As has been reported earlier, Arnab Goswami (of Republic TV) was granted interim bail by the Supreme Court of India on November 11 with the Apex Court only making an interim order and reserving its reasoned judgment and findings. On November 27, the Court delivered a 55 pages long judgement giving its reasons and findings for granting interim bail and explaining the reasons for the decision and evaluated arguments of all sides.

What should not be a surprise to many experts, the division bench led by Justice Dr D. Y. Chandrachud did not mince words in dressing down the Bombay High Court for abdicating its constitutional duty to exercise its mind and  powers bestowed on it by the constitution of India.

The Supreme Court has directed all the courts in India, at all levels that they have to ensure that the state authorities are not allowed to use criminal law as a weapon for selective harassment of citizens, in this case Arnab Goswami.

Delivering the judgement speaking through Justices DY Chandrachud the court has said the Bombay High Court should have done a prima facie evaluation of the merits in the FIR against Arnab Goswami before making a decision on his application for interim bail.

“Clearly however, the High Court in failing to notice the contents of the FIR and to make a prima facie evaluation abdicated its role, functions and jurisdiction when seized of a petition under Section 482 of the CrPC.

What can only be termed as clear reprimand, the honourable judges said:

“The High Court recited the legal position that the jurisdiction to quash under Section 482 has to be exercised sparingly. These words, however, are not meaningless incantations, but have to be assessed with reference to the contents of the particular FIR before the High Court.”

And commenting on the facts of Arnab Goswami’s case, the judges said:

“If the High Court were to carry out a prima facie evaluation, it would have been impossible for it not to notice the disconnect between the FIR and the provisions of Section 306 of the IPC.

“Prima facie, on the application of the test which has been laid down by this Court in a consistent line of authority which has been noted above, it cannot be said that the appellant was guilty of having abetted the suicide within the meaning of Section 306 of the IPC…”

“…we are clearly of the view that in failing to make even a prima facie evaluation of the FIR, the High Court abdicated its constitutional duty and function as a protector of liberty.”

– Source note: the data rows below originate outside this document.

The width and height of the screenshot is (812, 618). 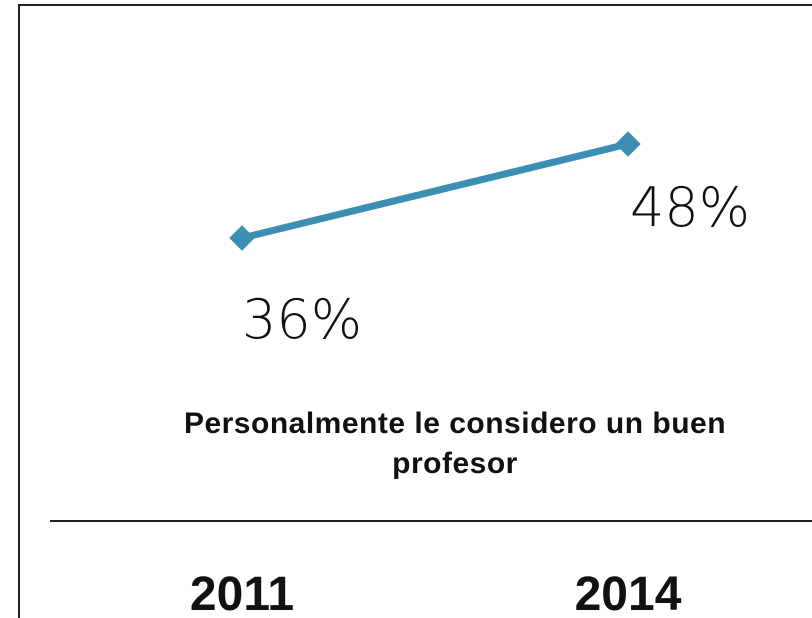 What do you see at coordinates (242, 593) in the screenshot?
I see `x-tick-label: 2011` at bounding box center [242, 593].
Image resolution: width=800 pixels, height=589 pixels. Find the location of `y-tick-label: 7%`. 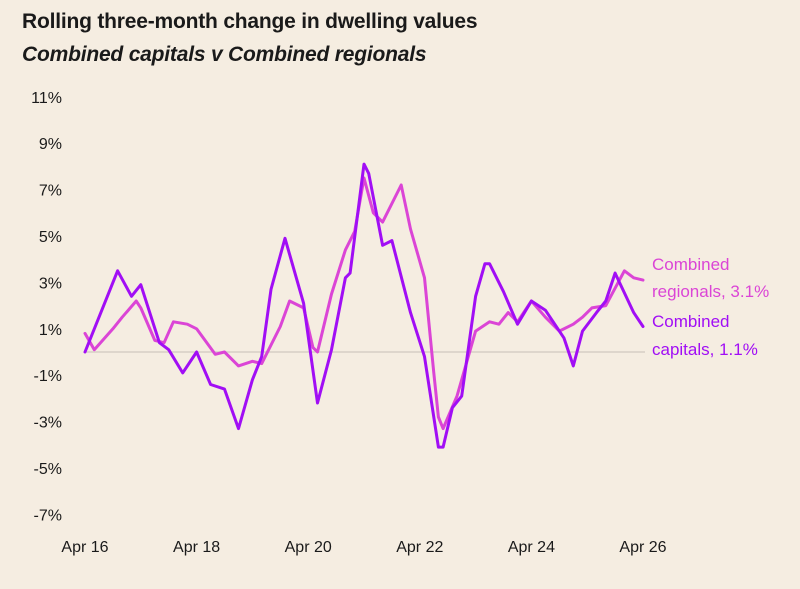

y-tick-label: 7% is located at coordinates (50, 192).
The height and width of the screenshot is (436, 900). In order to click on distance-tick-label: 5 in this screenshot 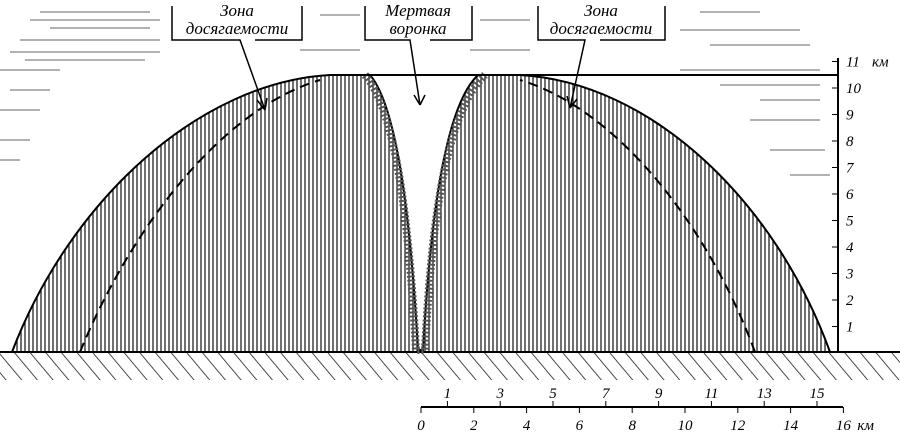, I will do `click(553, 394)`.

Although the judgement has been delivered in an application for interim bail, this observation of the Supreme Court clearly binds the Bombay High Court on December 10, when it hears Arnab GOswami’s application for quashing of the FIR which alleges Arnab Goswami was responsible for abetment of Anvay Naik’s suicide in 2018.

“The High Court was clearly in error in failing to perform a duty which is entrusted to it while evaluating a petition under Section 482 albeit at the interim stage.

“…we are clearly of the view that in failing to make even a prima facie evaluation of the FIR, the High Court abdicated its constitutional duty and function as a protector of liberty.”

Leaving nothing to chance for future applications in similar matters, the judges have laid down a summarised version of a ‘To Do List’ for the High Courts when next considering similar cases:

While considering an application for the grant of bail under Article 226 in a suitable case, the High Court must consider the settled factors which emerge from the precedents of this Court. These factors can be summarized as follows:

  1. The nature of the alleged offence, the nature of the accusation and the severity of the punishment in the case of a conviction;
  2. Whether there exists a reasonable apprehension of the accused tampering with the witnesses or being a threat to the complainant or the witnesses;
  3. The possibility of securing the presence of the accused at the trial or the likelihood of the accused fleeing from justice;
  4. The antecedents of and circumstances which are peculiar to the accused;
  5. Whether prima facie the ingredients of the offence are made out, on the basis of the allegations as they stand, in the FIR; and
  6. The significant interests of the public or the State and other similar considerations.

This case will now become a guide for various High Courts in India of what not to do as the Bombay High Court did when making a decision in refusing Arnab Goswami’s application for interim bail.